Idaho is a benchmark in the New Queer Cinema of the 1990s, and it seems now to represent both the piquant newness and bravery of that movement and the limitations that kept it as a specialty for academics and a mixed blessing for gay and straight audiences. Almost 15 years after Van Sant’s film was released, well-known Hollywood players Heath Ledger and Jake Gyllenhaal were actually seen having sex in a camp tent in Brokeback Mountain (2005). That gay sex in a mainstream film needed to be done, or gotten over with, but the real danger in that movie for the actors was not the simulation of a sexual act but a scene soon afterward where Ledger comes back into the tent and allows himself to be cradled by Gyllenhaal. That kind of “save me” vulnerability was pioneered by James Dean and by Phoenix in My Own Private Idaho, but it’s worth noticing that such displays of on-screen vulnerability can get to be a very unattractive, addictive, and even annihilating habit in life. It can’t be too coincidental that Phoenix and Ledger both met with similar drug-related ends after portraying the awards-baiting despair of two on-screen gay men who were sacrificed on the alter of both measured public compassion and deep-dyed public distaste.
Scott takes up with an Italian girl in the last third of Idaho, and the abandoned Mike is last seen in a narcoleptic blackout on a long stretch of highway. After two truckers steal his shoes, the camera lifts upward and we see a cab pull up to Mike’s prostrate body. A youngish man gets out to put Mike in the cab, which then drives off. I’d always hoped as a teenager that this man was Scott, but on the Criterion DVD, it’s revealed that the man was supposed to be Mike’s brother (James Russo), who might also be his father. Van Sant, however, decided to leave the man’s identity ambiguous. In a conversation with Todd Haynes on the DVD, Van Sant even wonders if this mystery man might be a farmer who could take Mike in and let him rest. Maybe, he says, Mike will even find a boy to love on this farm. To which I say, Mary, please.

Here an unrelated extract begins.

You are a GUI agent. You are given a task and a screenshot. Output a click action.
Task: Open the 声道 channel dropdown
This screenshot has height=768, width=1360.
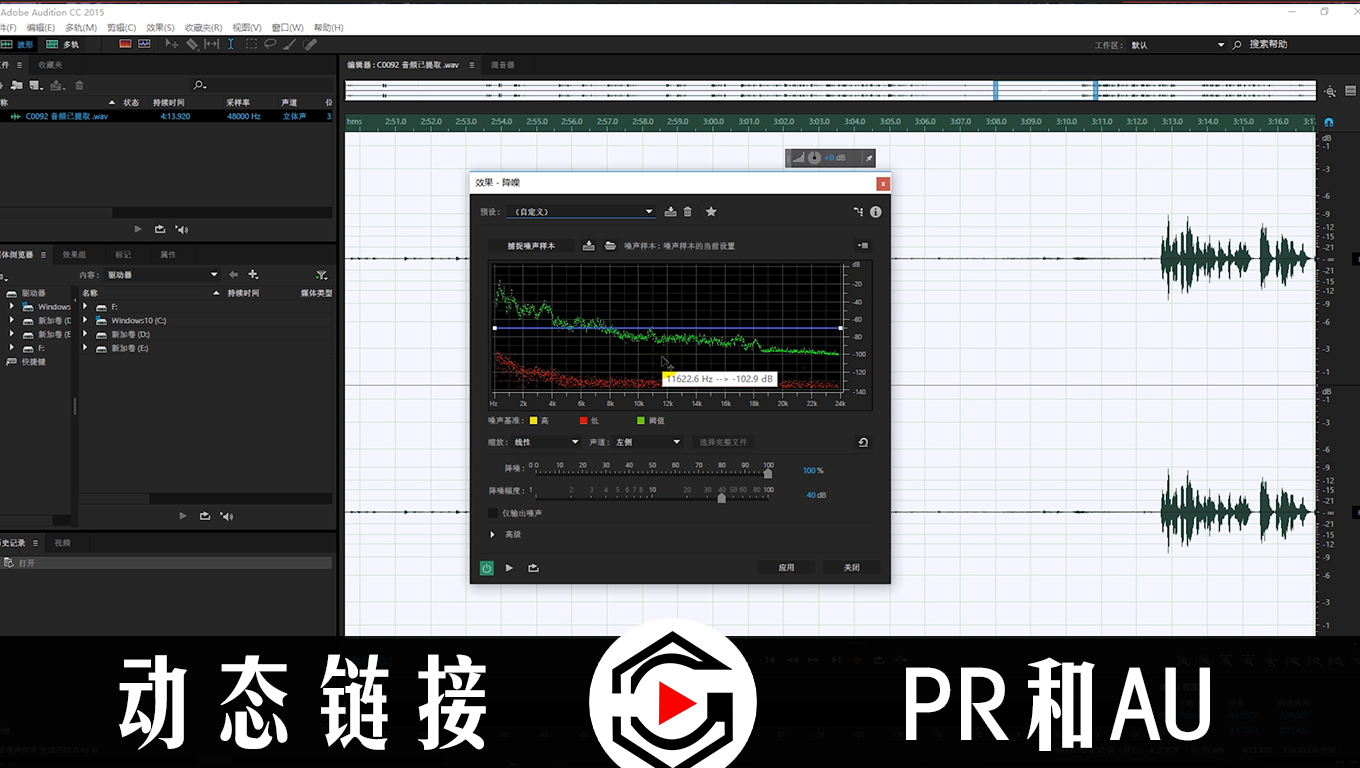[647, 442]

Van Sant’s pipe dream for Mike sounds about as likely as the story Tennessee Williams told Claire Bloom when she asked him what happens to Blanche after she’s led away to the nuthouse at the end of A Streetcar Named Desire. Williams told Bloom that Blanche would charm the asylum doctors and eventually be released to open a charming boutique in the French Quarter with her sister Stella. That might have been the sentimentality of too much liquor talking, but so many gay men have been romantic dreamers, so eager to please, so tempted by self-pity, so ready to be cradled after a confession of love, so hungry for unlikely happy endings. I’m sorry, Gus, but Mike looks to me like he’s on the last rung down to the graveyard, where he will join the actor who played him so passionately along with all the other unrealistic hopes that outsiders try to shelter in their work because they’ve been blown to bits in real life. And if you say, “To hell with real life,” I’m afraid that real life will eventually say, “To hell with you,” in this dark march toward whatever it is we’re approaching.
(This piece was originally published in Alt Screen in 2011 under the wickedly inspirational editorship of Paul Brunick, who somewhat dramatically disappeared from the world of cinephilia shortly thereafter. His site has also disappeared, but both he and it are not forgotten.)